Today we’ll sum up the issue of identity management and privacy, at least as it relates to security and criminal activity.

One method law enforcement agencies have used to round up scofflaws is sometimes called the “Super Bowl Scam.” The way it generally works is that the police sends letters or makes phone calls to either the fugitive’s last known address or to the home of a relative. The call or letter indicates that the fugitive has won something, typically tickets to a sporting event or even an all-expense-paid trip to the event. The culprit is instructed to report to a public building to pick up the necessary documents and is then arrested when he shows up.

On the face of it this is unethical behavior, even worse than the “you may have won” mailings of magazine publishers. But because the recipients are fugitives from justice (typically, this is used to round up fathers who fail to pay child support) society winks and says it’s OK.

At an actual Super Bowl (a major U.S. football match for my overseas friends) a couple of years ago, the Tampa, Fla., police set up computer-operated scanning cameras at the entrances to the stadium in which the game was played. The software could, supposedly, match up records in a database of wanted criminals with the facial-scans from the cameras. In that instance no arrests were made. Nevertheless, privacy advocates decried the experiment claiming it smacked of Big Brother monitoring citizens’ activities. Of course, most people are subject to even greater surveillance whenever they visit a department store – which rely heavily on hidden cameras to monitor activities. There’s also little outcry when police officers watch the entrances and exits to places known to attract criminals and then proceed to arrest those they identify as fugitives.

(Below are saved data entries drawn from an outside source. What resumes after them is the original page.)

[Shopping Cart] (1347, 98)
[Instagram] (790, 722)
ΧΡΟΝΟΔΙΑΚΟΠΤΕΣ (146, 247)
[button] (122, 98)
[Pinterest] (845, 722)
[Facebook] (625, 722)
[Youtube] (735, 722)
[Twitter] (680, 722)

From these examples it appears that it’s the technology, not the ethics or the tactics, that some people are objecting to. In the past I’ve exhorted you to evangelize to your colleagues, partners, clients and vendors on the benefits of the directory and directory services. It may be that I set your sights too high.

The world (or at least the part of it that can attract the attention of news reporters) appears to be entering a neo-Luddite phase in which technology itself is attacked because of its so-called “dehumanizing” aspects. So we need to take a step back and start extolling the virtues of technology as a way to relieve people of the really dehumanizing aspects of their daily lives – the repetitive, mind-numbing activities that are nonetheless necessary to function in society. Identity management and directory services can go along way toward relieving the drudgery, but only if people will accept technology that may be beyond their control. How to do this eludes me at the moment. As always, I solicit your opinions.